Hank Paulson, US Treasury secretary, on Wednesday acknowledged that his proposed $700bn bailout of Wall Street would have to take aim at executive pay, bending to political anger in Congress.
By abandoning his previous assertion that congressionally-mandated curbs on executive compensation would make the bailout less effective, Mr Paulson
handed Washington lawmakers their first scalp – Wall Street bankers.
"We must find a way to address this in legislation but without undermining the effectiveness of this programme," he said.
At a hearing on Tuesday, Christopher Dodd, the chairman of the Senate banking committee, categorically stated that the administration should "count on" executive pay being a part of any legislation approved by the Democratic-controlled Congress.
Democrats are not the only ones who have called for Wall Street titans to feel some personal pain. Republicans on Capitol Hill, who would otherwise be loath to agree to any federally-mandated limits on executive pay, have been quick to embrace the idea. Both presidential candidates have endorsed as-of-yet-vague proposals that would limit how much executives at bailed out firms could earn.
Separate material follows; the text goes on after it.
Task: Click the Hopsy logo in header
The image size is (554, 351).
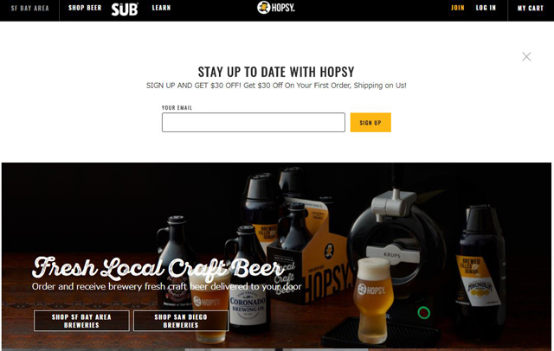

"It's wrong to ask teachers, farmers and small-business owners to fill the gas tanks of the helicopters of Wall Street tycoons," John McCain, Republican presidential candidate, said on Tuesday. "The senior leaders of any firm that is bailed out should not be making more than the highest-paid government official."
A draft proposal from Mr Dodd would give the US Treasury the power to ban "inappropriate or excessive" payments. It would also install a so-called "clawback" provision that would require executives to give up benefits if results were shown to have been overstated. Proposals circulating in the House would give shareholders a vote on pay.
Most Washington insiders agree that, in the long run, the administration will concede the fight to shore up some political capital for more important battles.
"The reason the administration ultimately gives in is because this is not a universal, all-encompassing limit on executive pay. The bailout itself is time-limited," one congressional aide said. "It's not going to make everyone happy that has been pushing for [extensive] reform – not by a long shot."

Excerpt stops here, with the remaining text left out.